Quoted passage:

# Welcome to the first day of the rest of your life!



## dmatters (Apr 19, 2017)

If you found this place more than likely you are in a desperate state, someone you love has committed a crime against you maybe it was today, last week or several months ago, probably this is the first time for you however this place is littered with people who have had to endure this again after so many broken promises. 
Whenever it happened to you here you are searching for some answers, trying to make sense of how someone can tell you they love you and yet treat you, your marriage / relationship, your future, your children so poorly.

First things first, you are probably going to lose weight, sleep and some of your sanity. Unless this was a loud circumstance or if they are younger your children won't know other than mom and dad are having a fight, many friends and family probably won't know either( as a side note think before you tell anyone other than the closest people to you at least right now, you will need support but telling too many or the wrong people may poison your relationship or that of your wayward if there is reconciliation).

Second and this is the most important you have some faults that are your responsibility in your relationship, but regardless of those things and no matter how much your wayward tries to place the blame on you for their poor choices you did not drive them, push them or give them cab fare to cheat on you. It wasn't a mistake they are an adult, it was a clear decision on their part, they chose to feed their selfish ego, vanity, desires for no other reason than the wanted to.

Exercises:
1. Rewrite the paragraph of the forum post that begins "First things first" as a short list that keeps its main points.
2. According to the forum post, if the cheating wasn't a mistake, what was it?

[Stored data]
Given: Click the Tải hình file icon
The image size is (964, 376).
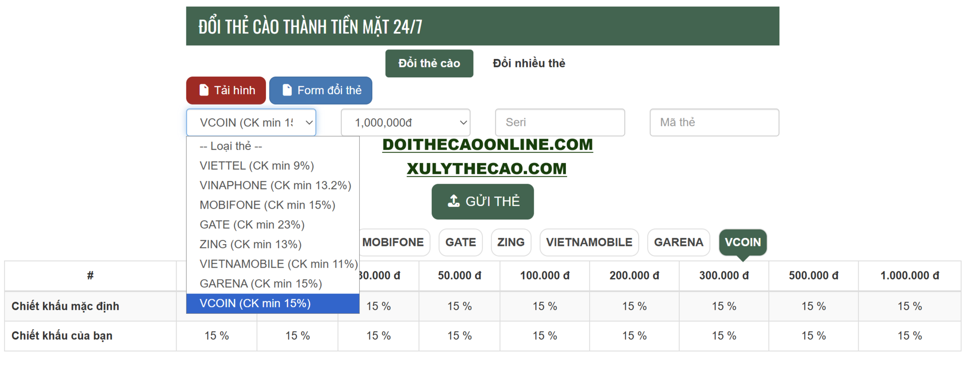Looking at the screenshot, I should (x=204, y=90).
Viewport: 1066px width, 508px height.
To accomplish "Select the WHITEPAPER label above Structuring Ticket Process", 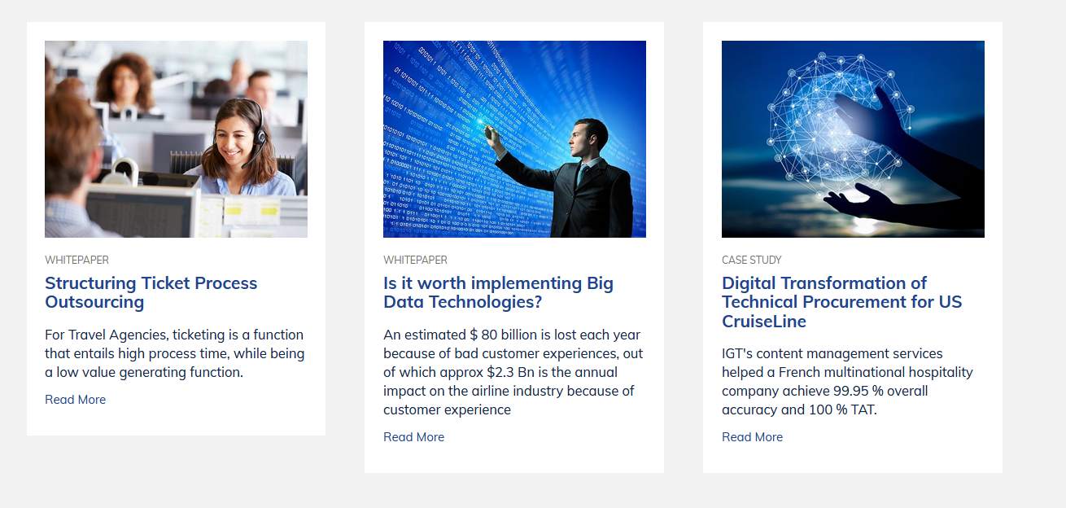I will coord(76,260).
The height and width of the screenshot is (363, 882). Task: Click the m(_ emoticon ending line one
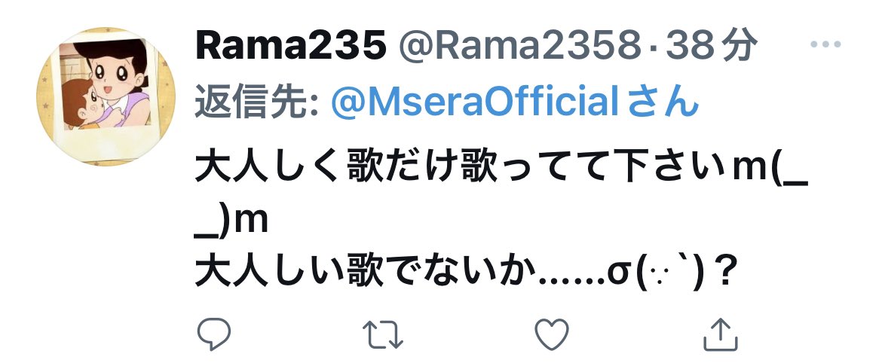(770, 168)
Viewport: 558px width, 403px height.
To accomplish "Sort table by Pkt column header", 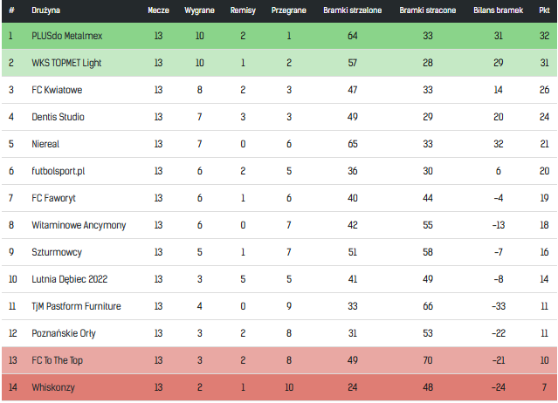I will 544,10.
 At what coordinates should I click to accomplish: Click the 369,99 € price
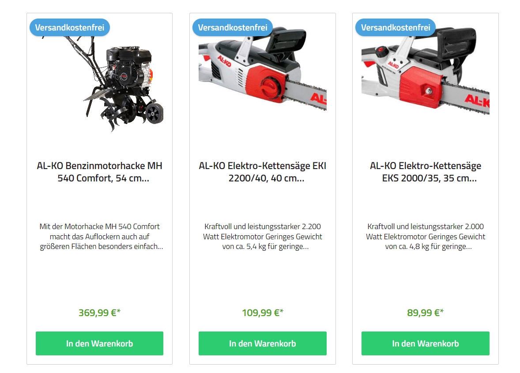99,313
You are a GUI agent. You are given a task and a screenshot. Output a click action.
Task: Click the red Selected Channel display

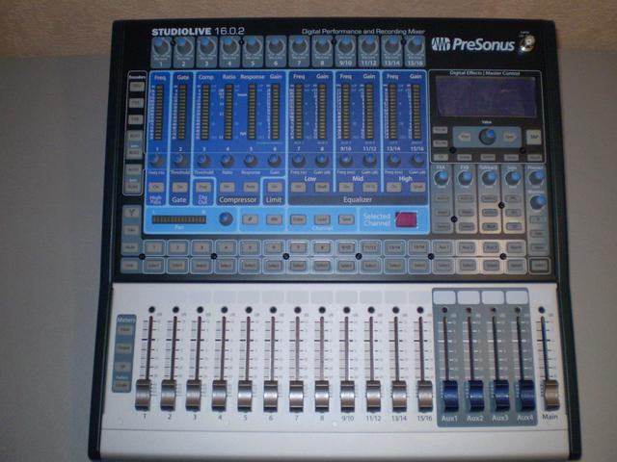tap(406, 219)
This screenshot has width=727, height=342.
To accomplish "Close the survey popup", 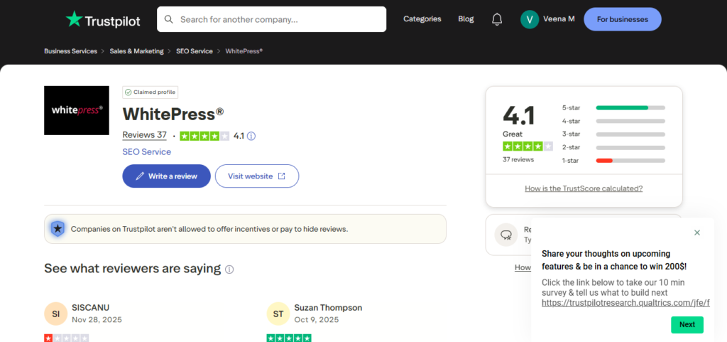I will point(697,233).
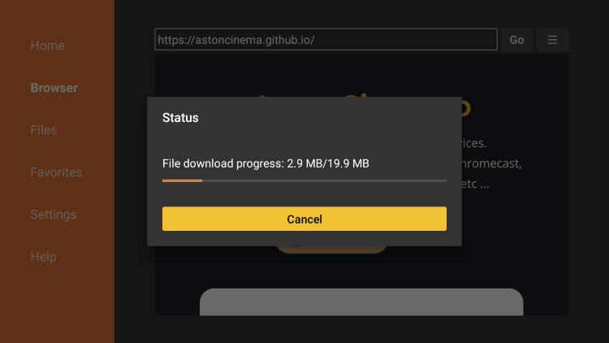Viewport: 609px width, 343px height.
Task: Click the Status dialog title
Action: click(x=180, y=118)
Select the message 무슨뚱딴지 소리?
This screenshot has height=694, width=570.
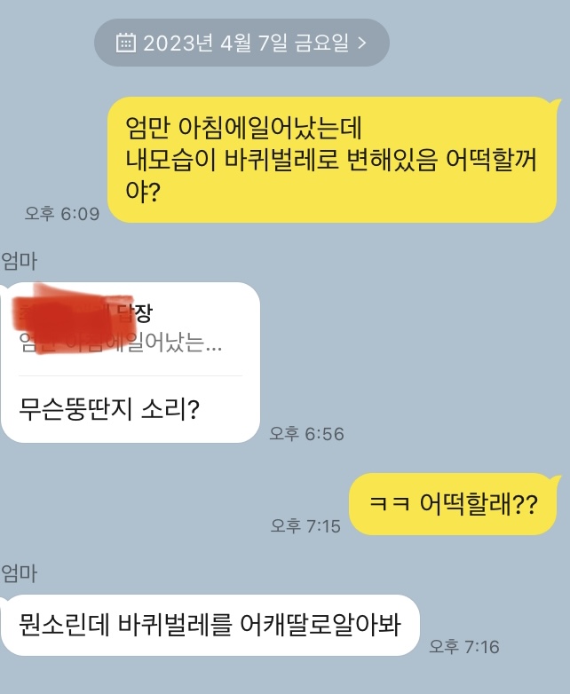pos(109,409)
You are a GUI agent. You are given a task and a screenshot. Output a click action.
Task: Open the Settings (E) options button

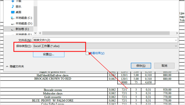tap(49, 54)
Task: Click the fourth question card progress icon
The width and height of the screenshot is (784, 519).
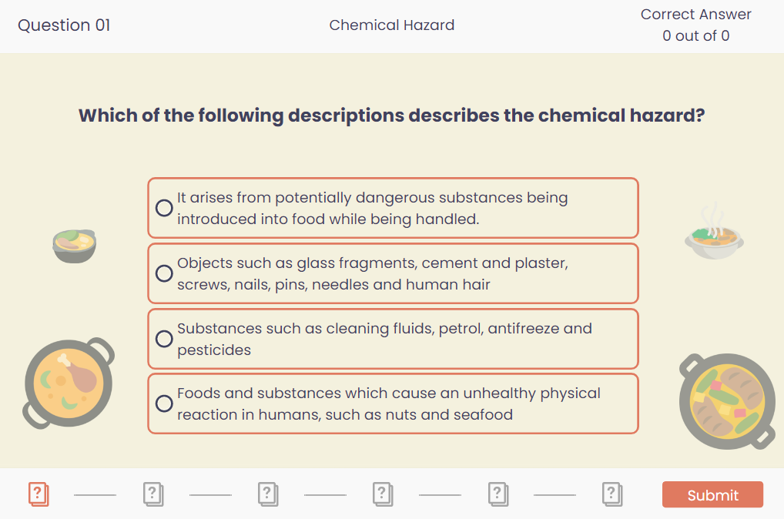Action: [x=383, y=494]
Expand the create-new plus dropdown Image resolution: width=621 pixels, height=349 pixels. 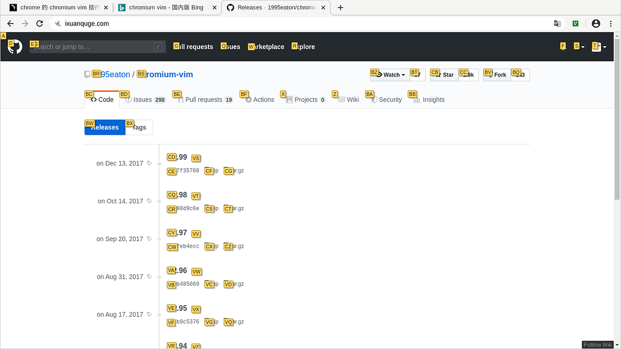click(579, 47)
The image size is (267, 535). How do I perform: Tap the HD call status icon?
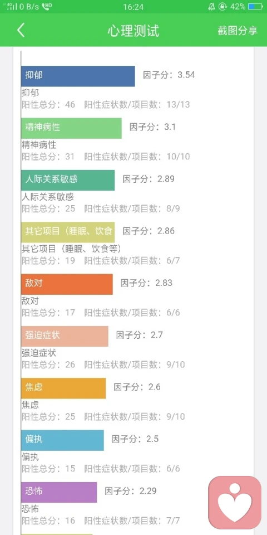pyautogui.click(x=47, y=7)
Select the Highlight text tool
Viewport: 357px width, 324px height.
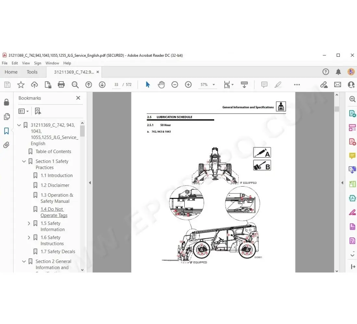(278, 85)
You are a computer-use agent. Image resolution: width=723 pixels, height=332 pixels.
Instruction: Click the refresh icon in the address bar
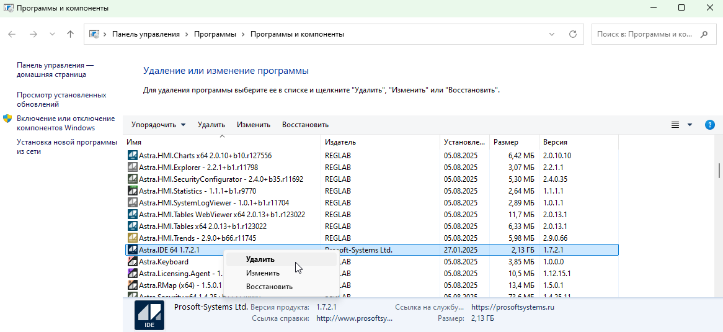[x=572, y=35]
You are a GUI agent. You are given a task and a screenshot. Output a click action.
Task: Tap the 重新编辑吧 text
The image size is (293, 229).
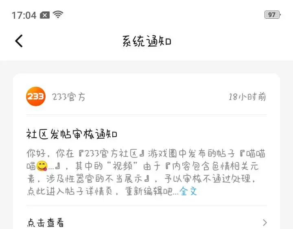click(x=149, y=191)
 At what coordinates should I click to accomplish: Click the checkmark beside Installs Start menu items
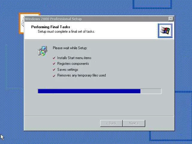point(54,58)
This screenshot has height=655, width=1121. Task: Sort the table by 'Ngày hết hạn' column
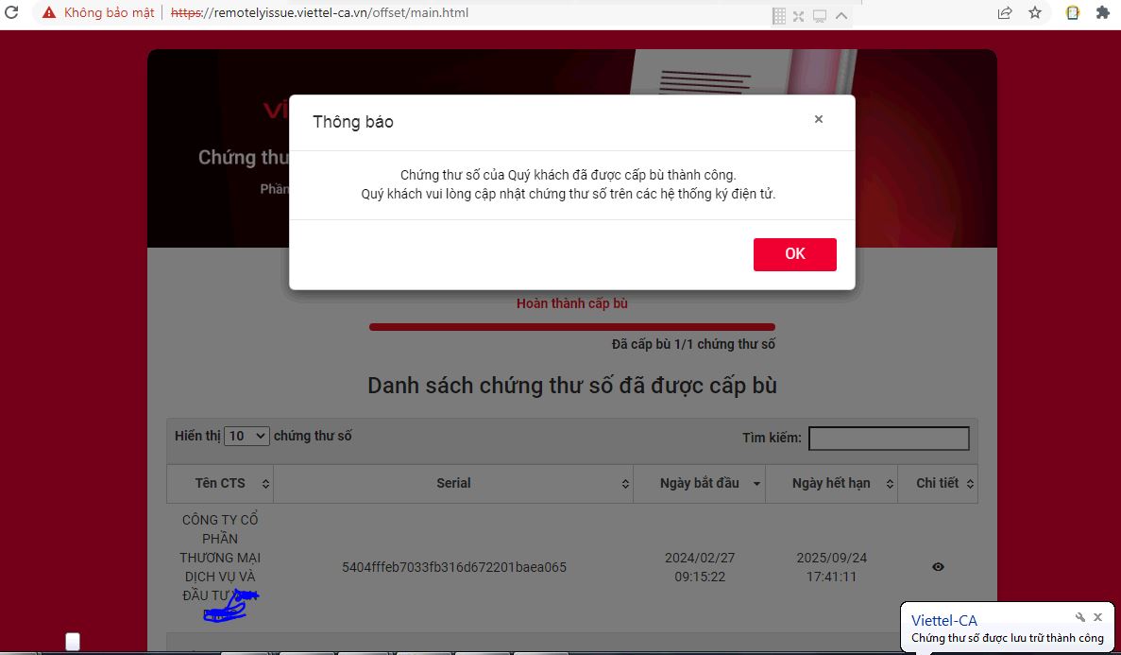(839, 483)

Responses by item number:
1.
- You will probably lose weight, sleep and some of your sanity.
- Unless the situation was loud or the children are older, your children won't know anything beyond mom and dad having a fight.
- Many friends and family probably won't know either.
- For now, think before telling anyone beyond the people closest to you. You will need support, but telling too many people or the wrong ones may poison your relationship, or your wayward's, if there is reconciliation.

2. It was a clear decision on their part.